Chinese reporter Sophia Huang Xueqin has been nominated for a Reporters Without Borders (RSF) courage prize for her years promoting women’s rights and exposing sexual harassment against women and girls.
Huang, a SOPA award-winning investigative journalist, was jailed for three months after she covered the 2019 Hong Kong protests. She wrote two reports from the pro-democracy protests and unrest, but was charged by the Guangzhou authorities with “picking quarrels and provoking trouble” – a broad charge often used to silence critics.
The previous year, she popularised a Chinese iteration of the global #MeToo movement against sexual misconduct, after she shared her experiences of workplace harassment at a Chinese news agency.
Prize for Courage
“For 30 years, the RSF prize has honoured the work of those who embody the ideals of journalism.
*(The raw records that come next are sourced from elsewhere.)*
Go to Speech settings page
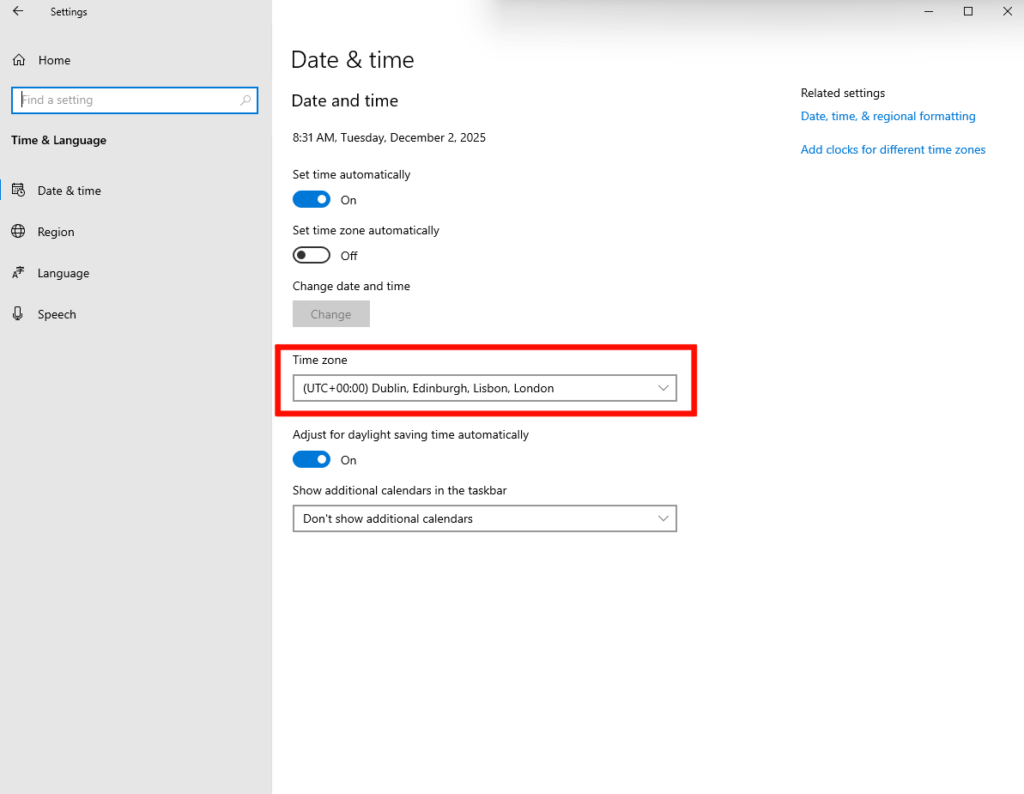The image size is (1024, 794). pos(57,314)
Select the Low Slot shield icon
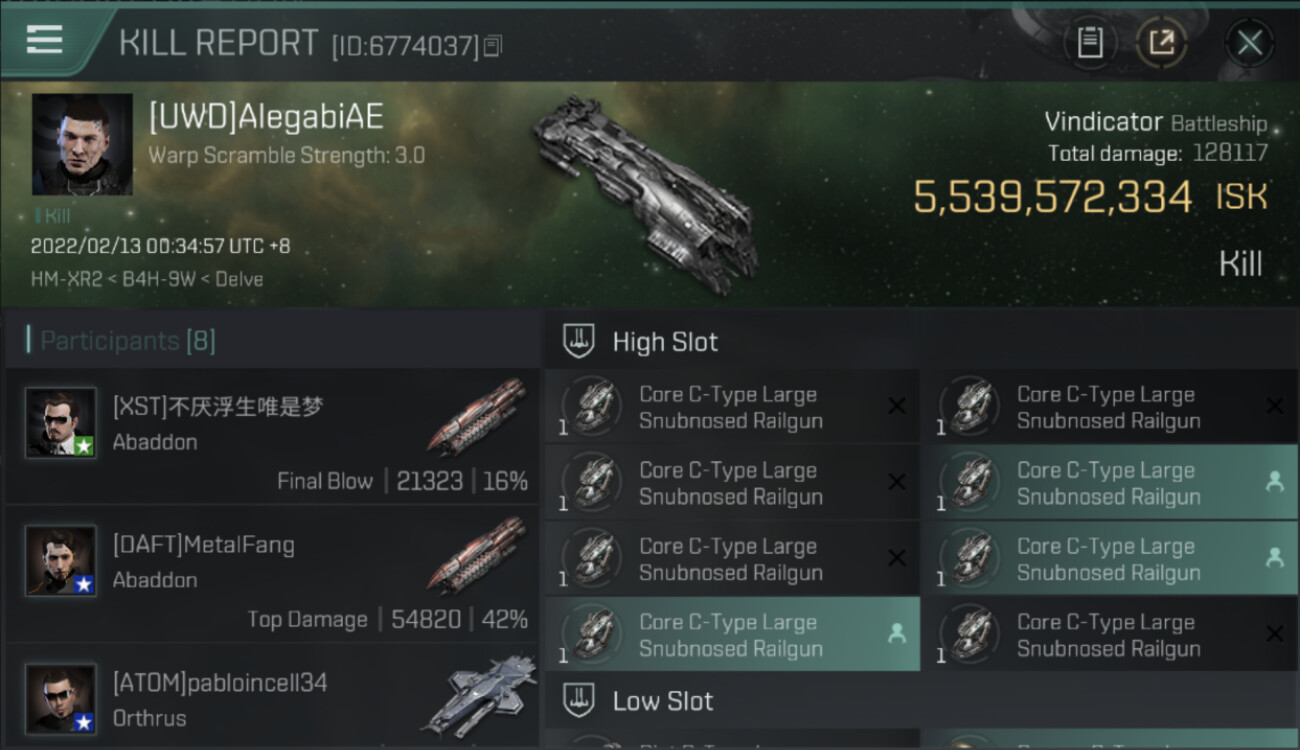Viewport: 1300px width, 750px height. pyautogui.click(x=579, y=700)
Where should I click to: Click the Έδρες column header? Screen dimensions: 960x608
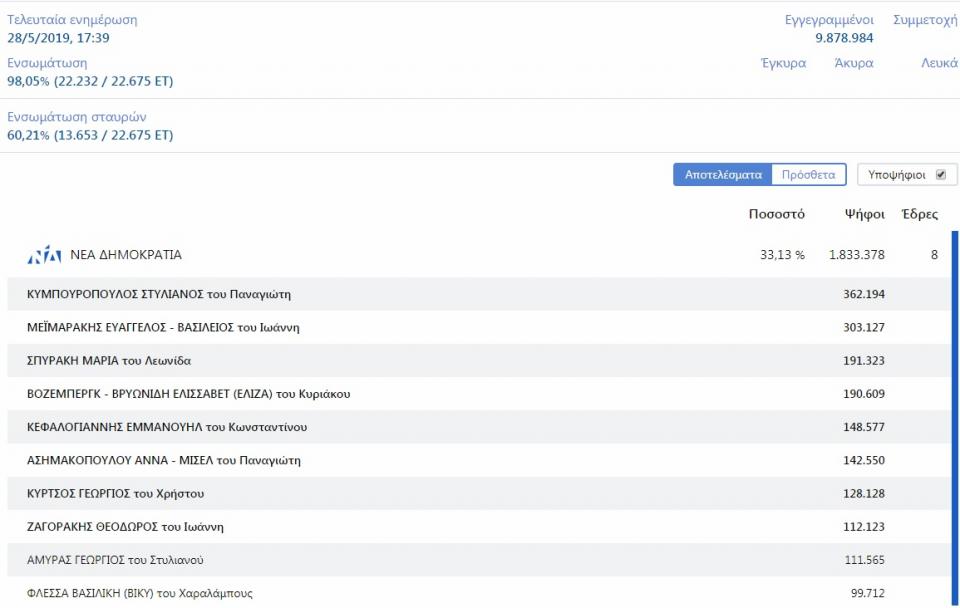919,214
In the digital age, the challenges facing journalism have evolved, but courage, independence and the pursuit of impact remain cardinal virtues,” said Christophe Deloire, secretary-general of RSF, in a Monday press release. “Those who embody them deserve to be honoured and supported.”
The Prize for Courage is awarded to journalists, media or NGOs who “demonstrate courage in the practice, defence or promotion of journalism in a hostile environment and despite threats to their freedom or safety,” the free-expression NGO said.
Journalists from Yemen, Nicaragua, Myanmar and Iran are also in the running to win the Reporters Without Borders Press Freedom Prize in the courage category.
The ceremony in Paris on December 12 will be attended by Russian journalist Dmitry Muratov, the 2021 Nobel peace laureate.